There is a pretty significant dilemma here, though. If we wait to capture the data until we know what we need, then we will have to wait until we have sufficient data. If we capture all the data we can as it is flying through our systems and we don't yet know how we might use it, we need to make sure it is kept in some original form. Apply schema at the time of use. That makes us quake in our collective boots if we are data base designers, DBAs etc. We can't ensure the integrity. Things change. Where are the constraints?... In my house that is akin to me throwing things I don't know what to do with (pieces of mail, camping gear, old garden tools, empty paint cans, bicycle pumps,... you get the idea). So when Madame asks for something - say a suitable weight for holding the grill cover down, I can say, "Aha, I have just the right thing.
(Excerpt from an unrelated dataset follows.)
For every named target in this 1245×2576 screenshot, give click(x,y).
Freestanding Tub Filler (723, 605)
Here, uses this old, half full can of paint." A properly ordered household might have had the paint arranged in a tidy grouping. But actually that primary classification inhibits out of the box use.
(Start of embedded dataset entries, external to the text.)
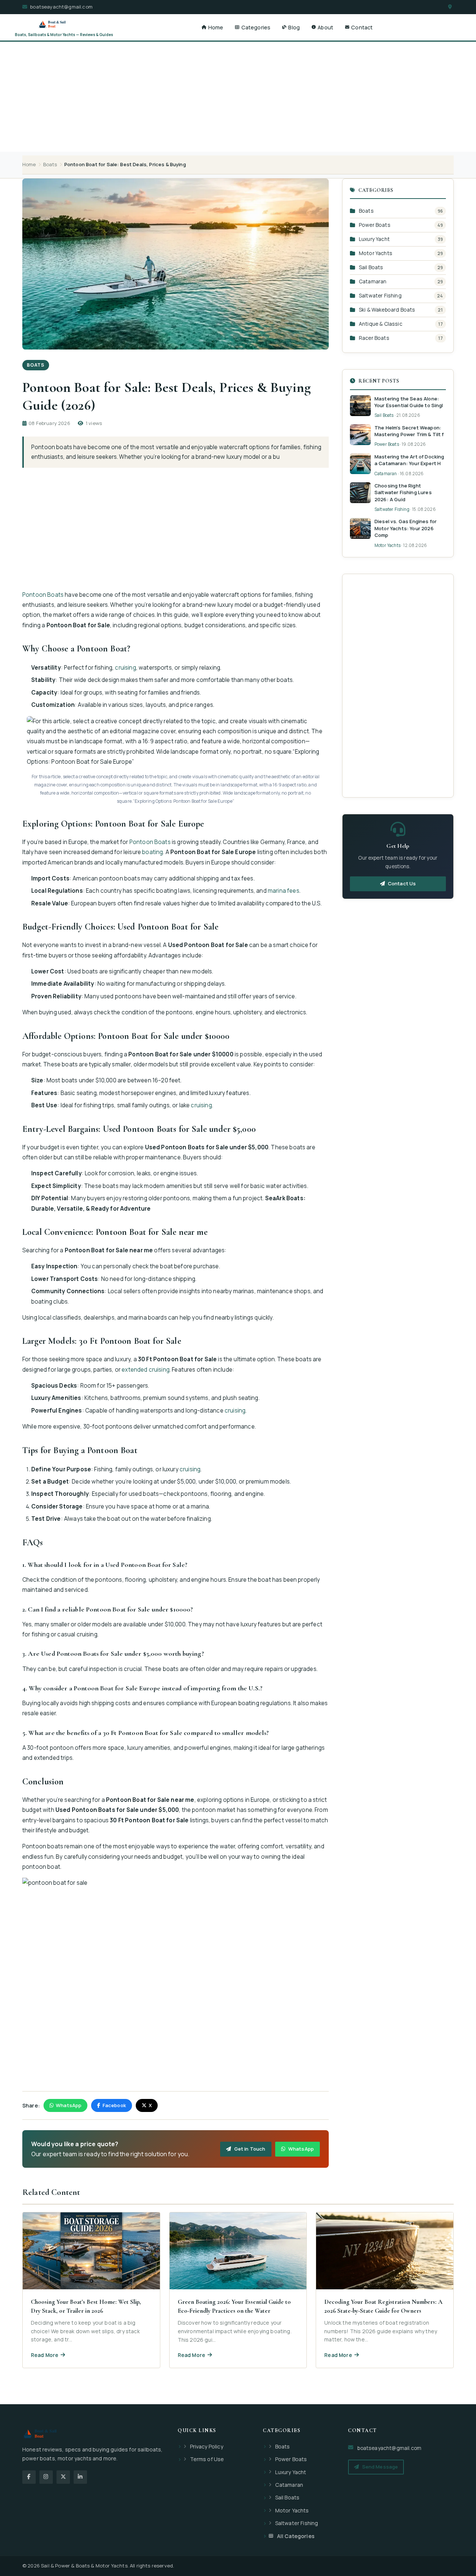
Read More (44, 2355)
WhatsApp (68, 2105)
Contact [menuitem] (362, 27)
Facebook (114, 2105)
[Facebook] (29, 2477)
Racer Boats (374, 337)
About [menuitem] (325, 27)
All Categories (296, 2536)
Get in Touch (250, 2148)
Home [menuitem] (215, 27)
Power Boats (374, 224)
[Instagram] (46, 2477)
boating (152, 852)
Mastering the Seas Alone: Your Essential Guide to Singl (408, 402)
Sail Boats (371, 267)
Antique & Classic (380, 323)
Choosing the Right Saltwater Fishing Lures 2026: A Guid (403, 492)
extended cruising (146, 1370)
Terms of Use (207, 2459)
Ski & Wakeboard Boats (387, 309)
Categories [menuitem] (256, 27)
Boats (50, 164)
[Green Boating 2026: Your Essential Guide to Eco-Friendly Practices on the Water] (238, 2290)
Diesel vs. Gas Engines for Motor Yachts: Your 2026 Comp (405, 528)
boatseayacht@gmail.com (61, 6)
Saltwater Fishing (380, 295)
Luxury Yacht (374, 238)
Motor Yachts (375, 253)
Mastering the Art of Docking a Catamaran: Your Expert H (409, 460)
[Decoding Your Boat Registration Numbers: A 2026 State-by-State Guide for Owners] (384, 2290)
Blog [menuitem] (294, 27)
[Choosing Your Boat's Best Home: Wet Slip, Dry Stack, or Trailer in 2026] (91, 2290)
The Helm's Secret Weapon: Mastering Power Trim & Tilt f (409, 431)
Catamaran (372, 281)
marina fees (283, 891)
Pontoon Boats (43, 595)
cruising (125, 668)
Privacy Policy (206, 2446)
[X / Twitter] (63, 2477)
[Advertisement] (238, 70)
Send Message (380, 2466)
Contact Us (402, 883)
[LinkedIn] (80, 2477)
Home (29, 164)
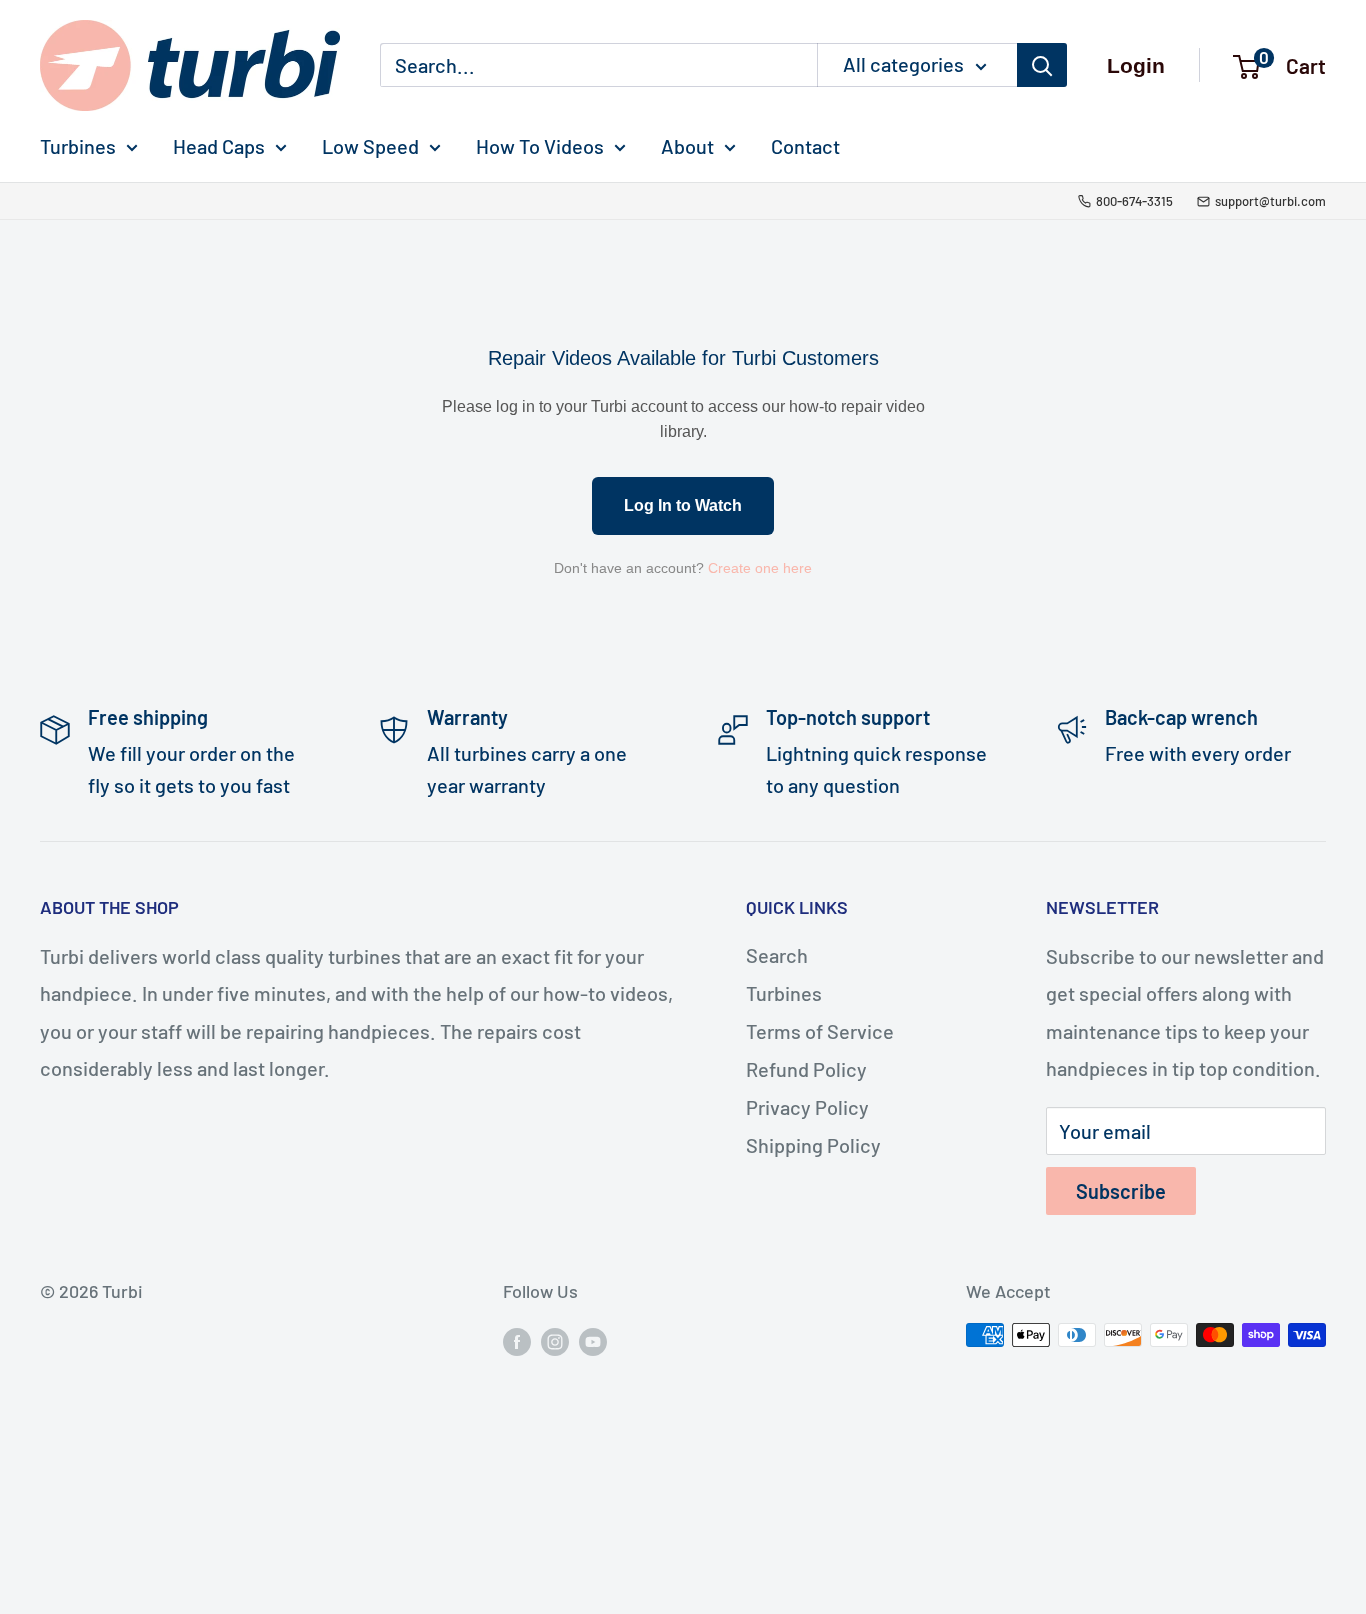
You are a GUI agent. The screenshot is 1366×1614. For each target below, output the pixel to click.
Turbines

Similarly with data. I wonder what the telephone country code for the UK is.. Oh yes, my sister lives there, I can look up her number and find it out. Not exactly why I threw her number onto the data pile, but handy nonetheless.
So with the driver of cheap storage, cheap processing, we can sudden;y start to manage big piles of data instead of managing things all neatly.
This thinking model started a while back with the advent of tagging models for email. Outlook vs Gmail as thinking models. If I have organized my emails in the Outlook folders way, then I have to know roughly where to look for the mail - all very well if I am accessing by some primary classification path, but not so handy when asked to provide all the documents containing a word for a legal case...It turns out - at least for me that I prefer a tag based model - a flat space like Gmail where I use search as my primary approach, as opposed to a categorization model where I go to an organized set of things.
There isn't much "big" in these data examples. It is really about the new ways we have to organize and manage the data we collect - and accepting that we can collect more of it. Possibly even collecting every state of every data object, every transaction that changed that state, etc. Oh and perhaps the update dominant model of data management that we see today will be replaced with something less destructive.